If you use a non-thread-safe script engine with template libraries not designed for concurrent execution, such as Handlebars or React running on Nashorn, you must set the sharedEngine property to false. In this case, Java SE 8 update 60 is required because of this bug, but generally it is recommended to use the latest Java SE patch release.

The following fragment in polyfill.js defines only the window object needed for Handlebars to run properly.

var window = {};

This basic render.js implementation compiles the template before using it. A production-ready implementation should also store and reuse cached or precompiled templates. This can be done on the script side as well as by the user as needed, such as for template engine configuration management. The following example shows how to compile a template.

function render(template, model) {
    var compiledTemplate = Handlebars.compile(template);
    return compiledTemplate(model);
}

For other configuration examples, see the Spring Framework unit tests, Java and resources.

1.9.4. JSON and XML

Web MVC

The purpose of Content Negotiation is to conveniently switch rendering of a model from an HTML template to another format, such as JSON or XML, according to the content type requested by the client.
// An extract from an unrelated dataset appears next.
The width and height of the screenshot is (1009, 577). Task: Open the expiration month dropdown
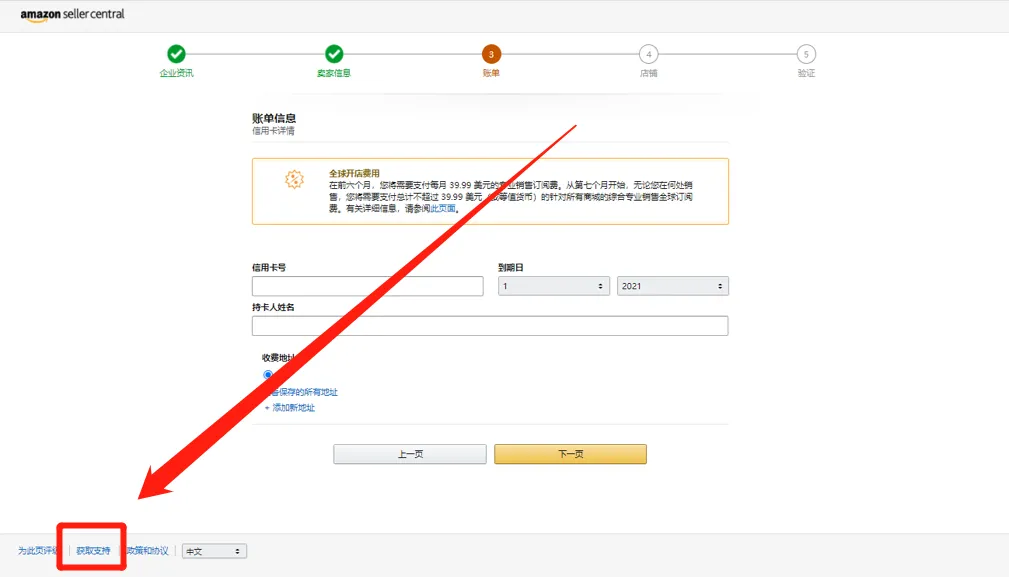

To support this, Spring WebFlux provides HttpMessageWriterView. You can use it to plug in one of the codecs available in spring-web, such as Jackson2JsonEncoder, Jackson2SmileEncoder, or Jaxb2XmlEncoder.

Unlike other view technologies, HttpMessageWriterView does not require a ViewResolver; instead, it is configured as a default view. You can configure one or more of these default views by wrapping different HttpMessageWriter instances or Encoder instances. The matching one is used when it matches the requested content type.

In most cases, the model contains multiple attributes. To decide which one to serialize, you can configure HttpMessageWriterView with the name of the model attribute to use for rendering. If the model contains only one attribute, that attribute is used.